Helsinki (11.07.2011 - Juhani Artto) The from four to six week vacations enjoyed by Finnish wage and salary earners rank high among the achievements of the Finnish trade union movement. However, nowadays employers often interfere with vacationers' well-earned leisure time by
contacting them with various requests. Mobile phones and mobile net connections have made it technically easy for employers to contact their employees whenever the need arises.

A new survey made by the salaried employees' trade union Pro gives a detailed picture on how often these interventions take place. Among private sector salaried employees, in the worst case scenarios are foremen/supervisors, as employers are likely to contact 41 per cent of them during their vacation. On average 28 per cent of the private sector salaried employees can expect to be disturbed during their vacation by their employers.

Almost half of the respondents would like to have more influence on the decisions on vacation timing. Men have marginally more impact on those decisions than female employees.

A clear majority of the respondents (73 per cent) would prefer five more vacation days to a two per cent increase in their salaries. The cost impact of these two options is roughly identical. The highest proportion of those opting for longer vacation is among women from 30 to 45 years of age. An astonishing 80 per cent would rather extend their vacations than receive a pay hike.
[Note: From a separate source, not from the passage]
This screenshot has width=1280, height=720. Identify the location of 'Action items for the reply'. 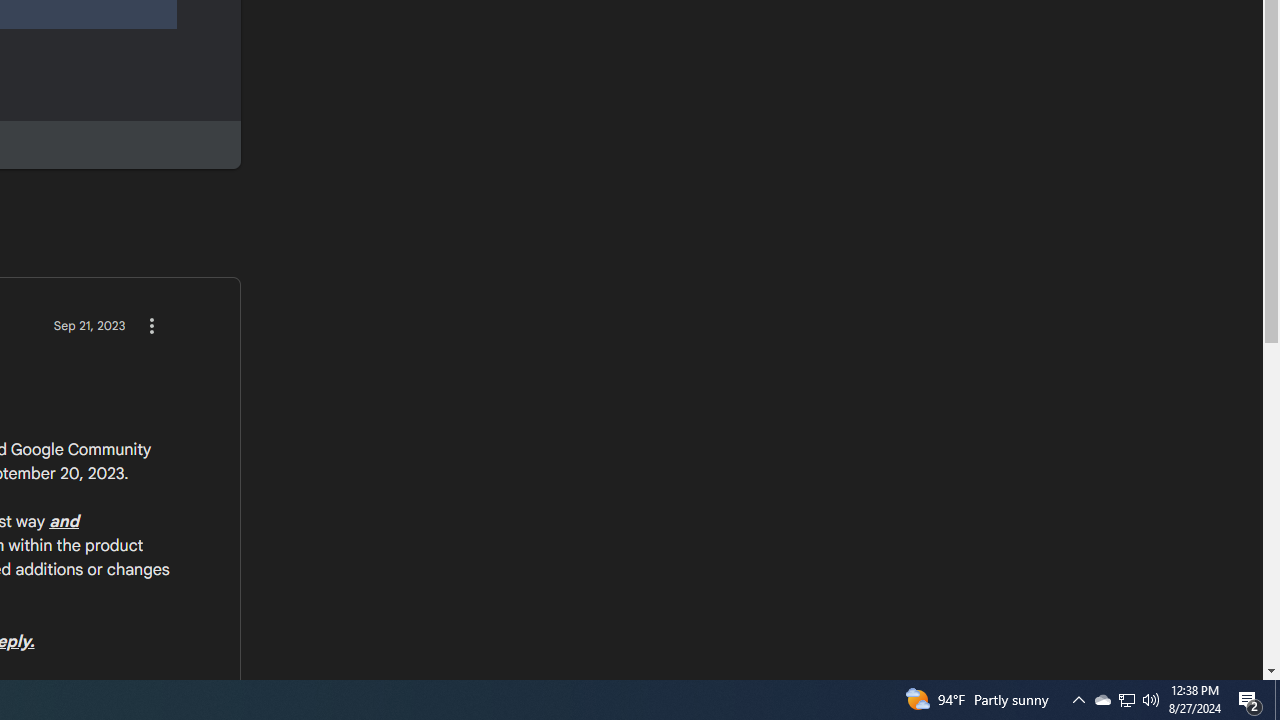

Another recent survey (made by the communications agency Soprano) reveals that employees themselves are also to blame for interrupting their vacations by using their time on work-related matters. Over two thirds of employees belong to this category. The survey does not separate those who work voluntarily from those who interrupt their vacations because of employer's request. A comparison between the results of the surveys made by Pro and Soprano suggests that self-initiated work is roughly as common as that which is employer-initiated.

According to the survey made by Soprano, a fifth of the respondents' work places shut down for the vacation period. Although work goes on at 80 per cent of the work places, only 8 per cent of vacationers have a stand-in to do their work.